• A coincidência da derrocada financeira do Rio de Janeiro com a prisão de Cabral e associados leva à ideia equivocada de que o combate aos corruptos resolve os problemas
Termo usado para designar uma conjunção de fatores cujo desfecho é catastrófico, “tempestade perfeita” entrou nas análises sobre a conjuntura econômica nacional a partir de 2013, quando as perspectivas internas se deterioravam e aumentavam as expectativas no mundo de uma elevação dos juros nos Estados Unidos. Inflação interna, recessão e consequente desemprego seriam turbinados por uma acelerada desvalorização do real, promovida pela corrida de divisas de mercados como o brasileiro em busca de juros menos baixos nos EUA. Em alguma proporção, a tempestade ocorreu.
E o termo volta agora, para ser aplicado à situação do Rio de Janeiro, em que a uma seriíssima crise fiscal se adiciona uma hecatombe política, causada pela desmontagem, a partir da Lava-Jato, do esquema de corrupção que funcionou no estado durante os governos de Sérgio Cabral, inquilino de Bangu 8 desde quinta-feira.
Nos moldes do esquema lulopetista desvendado na Petrobras, Cabral e grupo do seu PMDB ordenharam propinas de empreiteiras, em troca de obras no estado.
As dimensões do escândalo foram ainda ampliadas porque as prisões de Cabral e associados ocorrem enquanto é debatido na Assembleia Legislativa (Alerj) um imprescindível pacote de austeridade, para tornar administrável um quadro em que, como anuncia o governador Luiz Fernando Pezão, apenas sete meses da folha de salários do estado estão garantidos no ano que vem. Sem se aumentar contribuições à previdência fluminense, cortar gastos em geral, conter privilégios de castas da burocracia etc. não se irá muito longe.
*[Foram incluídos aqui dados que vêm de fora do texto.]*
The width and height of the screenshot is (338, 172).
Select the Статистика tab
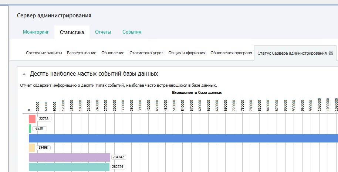coord(72,32)
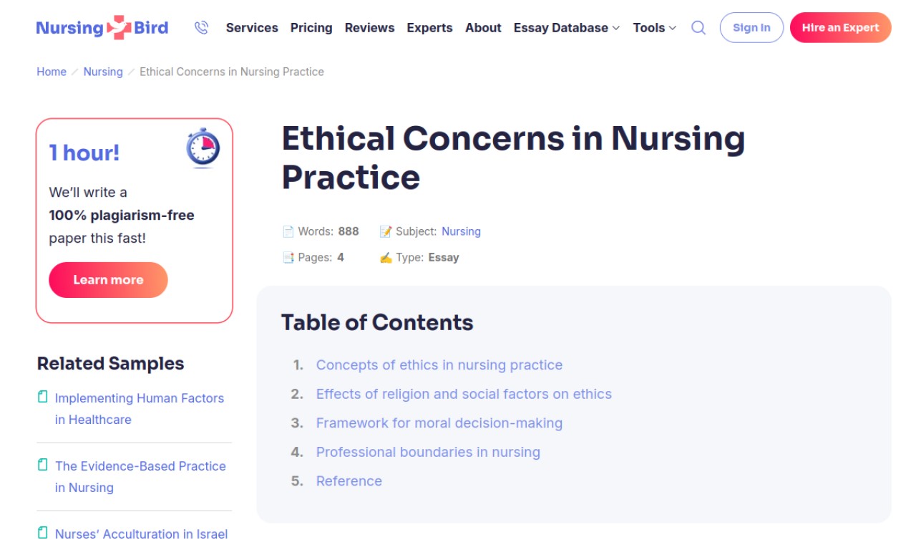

A crise fiscal já chicoteia há meses aposentados, pensionistas e servidores públicos em geral e cada vez mais pune a população com uma deficiente prestação de serviços. E tende a piorar. Torna-se, então, fácil para políticos demagogos relacionarem a roubalheira com a falta de dinheiro, uma forma de tirar a importância crucial que têm medidas — tipo a elevação da contribuição previdenciária — para conter a crise. Sequer os números são comparáveis: estima-se em pouco mais de R$ 200 milhões o dinheiro surrupiado por Cabral e companheiros, enquanto o déficit orçamentário está na faixa dos R$ 17 bilhões.
Não se pode menosprezar o efeito deletério da desonestidade nos cofres públicos. Mas, daí a achar que as agruras fiscais da Federação brasileira se explicam só pela roubalheira, é ir muito longe. Deixam-se de lado erros crassos de política econômica e administrativos. No raciocínio inverso, o desequilíbrio estrutural das finanças fluminense, de outros estados e da União seria resolvido à base do encarceramento de corruptos, como dão a entender os que se opõem ao ajuste.
Cada coisa é uma coisa, e a imperiosa punição de ladrões do dinheiro público não substitui medidas técnicas de correção dos desequilíbrios financeiros.